_What the task asks_
With the line containing "The height and width of the screenshot is (936, 1288)." as the start and the line containing "Reply to the @1424-r4g comment" as the end, transcribe that span of the entries below exactly, including both.

_Data records_

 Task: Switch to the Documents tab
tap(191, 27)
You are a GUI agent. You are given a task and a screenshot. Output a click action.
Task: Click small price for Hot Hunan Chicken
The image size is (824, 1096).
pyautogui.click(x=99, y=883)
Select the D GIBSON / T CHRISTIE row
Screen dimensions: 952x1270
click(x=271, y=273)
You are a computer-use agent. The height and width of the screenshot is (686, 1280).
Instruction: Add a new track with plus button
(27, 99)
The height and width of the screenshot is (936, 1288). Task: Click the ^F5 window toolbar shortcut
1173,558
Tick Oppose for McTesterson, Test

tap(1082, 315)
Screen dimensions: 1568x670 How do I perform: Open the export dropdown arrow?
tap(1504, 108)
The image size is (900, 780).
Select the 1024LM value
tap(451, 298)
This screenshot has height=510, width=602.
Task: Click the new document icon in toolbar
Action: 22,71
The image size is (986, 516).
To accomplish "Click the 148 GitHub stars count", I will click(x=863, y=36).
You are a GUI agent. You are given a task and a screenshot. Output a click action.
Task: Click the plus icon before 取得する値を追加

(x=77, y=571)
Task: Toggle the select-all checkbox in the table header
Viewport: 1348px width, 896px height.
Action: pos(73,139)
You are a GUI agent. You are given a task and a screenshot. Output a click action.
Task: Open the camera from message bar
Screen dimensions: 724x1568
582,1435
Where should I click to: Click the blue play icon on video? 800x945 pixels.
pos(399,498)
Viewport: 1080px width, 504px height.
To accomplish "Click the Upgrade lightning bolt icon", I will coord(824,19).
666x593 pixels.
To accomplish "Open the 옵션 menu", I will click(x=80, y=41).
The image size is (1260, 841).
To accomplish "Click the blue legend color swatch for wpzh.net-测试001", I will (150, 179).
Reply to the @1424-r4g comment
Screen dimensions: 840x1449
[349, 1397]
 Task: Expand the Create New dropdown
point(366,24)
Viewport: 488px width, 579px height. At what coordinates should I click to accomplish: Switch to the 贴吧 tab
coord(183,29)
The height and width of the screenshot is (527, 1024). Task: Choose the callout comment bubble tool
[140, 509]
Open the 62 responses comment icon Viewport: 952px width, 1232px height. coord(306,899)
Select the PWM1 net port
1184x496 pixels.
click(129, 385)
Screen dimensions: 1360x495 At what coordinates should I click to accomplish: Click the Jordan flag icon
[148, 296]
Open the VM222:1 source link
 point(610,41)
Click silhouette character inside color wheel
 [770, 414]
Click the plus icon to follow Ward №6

_Final answer_
The height and width of the screenshot is (936, 1288). Task: Click the ^F5 window toolbar shortcut
1173,558
Tick Oppose for McTesterson, Test

tap(1082, 315)
Screen dimensions: 1568x670 How do I perform: Open the export dropdown arrow?
tap(1504, 108)
The image size is (900, 780).
Select the 1024LM value
tap(451, 298)
This screenshot has height=510, width=602.
Task: Click the new document icon in toolbar
Action: 22,71
The image size is (986, 516).
To accomplish "Click the 148 GitHub stars count", I will click(x=863, y=36).
You are a GUI agent. You are given a task and a screenshot. Output a click action.
Task: Click the plus icon before 取得する値を追加

(x=77, y=571)
Task: Toggle the select-all checkbox in the table header
Viewport: 1348px width, 896px height.
Action: pos(73,139)
You are a GUI agent. You are given a task and a screenshot. Output a click action.
Task: Open the camera from message bar
Screen dimensions: 724x1568
582,1435
Where should I click to: Click the blue play icon on video? 800x945 pixels.
pos(399,498)
Viewport: 1080px width, 504px height.
To accomplish "Click the Upgrade lightning bolt icon", I will coord(824,19).
666x593 pixels.
To accomplish "Open the 옵션 menu", I will click(x=80, y=41).
The image size is (1260, 841).
To accomplish "Click the blue legend color swatch for wpzh.net-测试001", I will (150, 179).
Reply to the @1424-r4g comment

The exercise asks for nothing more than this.